=== 対象の文章 ===
»»
割烹着に身を包み、多能性幹細胞「STAP細胞」を発見したと発表した小保方晴子さん。世界的な科学誌『ネイチャー』に掲載され、世紀の大発見……のはずだったが、発表から2か月後、論文に不正が発覚し、反論会見を開くことに。その場で飛び出た、「STAP細胞は、ありまぁす」は、いまだ多くの人の脳裏に焼きついているはず。
その後、論文は撤回され、彼女がユニットリーダーを務めていた理化学研究所の「発生・再生科学総合研究センター」は改組。小保方さんも博士号を取り消され、表舞台から姿を消した。手記『あの日』(講談社刊)など間接的に世間の目に触れることはあっても、今も公の場に姿を現すことはない。
専門家も問題視する“研究不正”
洋菓子店で働く姿が確認されていたが、今年に入ってから旧知の仲であるAさんと結婚をしたという報道が。Aさんは同じ早稲田大学の出身で研究員といわれるだけに、理解者を得た小保方さんのこれからの人生に幸が多いことを祈るばかり。
««
=== データ一覧 ===
»»
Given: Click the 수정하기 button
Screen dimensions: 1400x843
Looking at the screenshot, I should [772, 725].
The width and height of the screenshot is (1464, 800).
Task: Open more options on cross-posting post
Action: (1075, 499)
««
=== 課題の内容 ===
STAP細胞の文章の「その後、論文は撤回され、彼女」から「に幸が多いことを祈るばかり。」までを、一字も変えずに書き出せ。 データはここでは使わない。

=== この課題の解答 ===
その後、論文は撤回され、彼女がユニットリーダーを務めていた理化学研究所の「発生・再生科学総合研究センター」は改組。小保方さんも博士号を取り消され、表舞台から姿を消した。手記『あの日』(講談社刊)など間接的に世間の目に触れることはあっても、今も公の場に姿を現すことはない。
専門家も問題視する“研究不正”
洋菓子店で働く姿が確認されていたが、今年に入ってから旧知の仲であるAさんと結婚をしたという報道が。Aさんは同じ早稲田大学の出身で研究員といわれるだけに、理解者を得た小保方さんのこれからの人生に幸が多いことを祈るばかり。